• [What the task asks]: Any image in the records is to be dropped, and everything else duplicated precisely.

>>>>>

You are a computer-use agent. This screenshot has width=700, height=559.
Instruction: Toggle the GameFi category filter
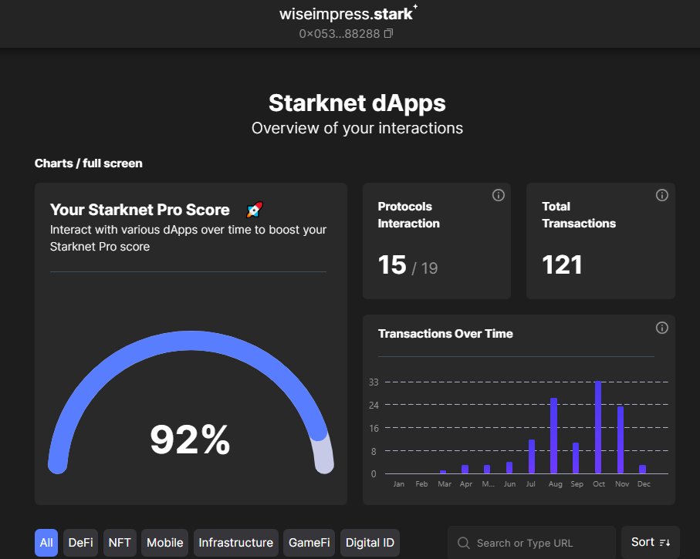point(309,543)
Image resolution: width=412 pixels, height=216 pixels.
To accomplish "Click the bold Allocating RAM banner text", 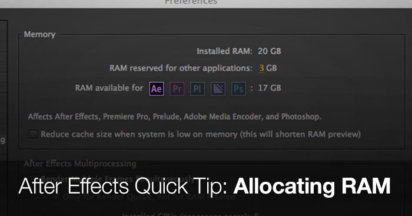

<<<<<

• [Task output]:
You are a computer-use agent. This screenshot has width=700, height=559.
Instruction: Toggle the GameFi category filter
point(309,543)
Image resolution: width=412 pixels, height=216 pixels.
To accomplish "Click the bold Allocating RAM banner text", 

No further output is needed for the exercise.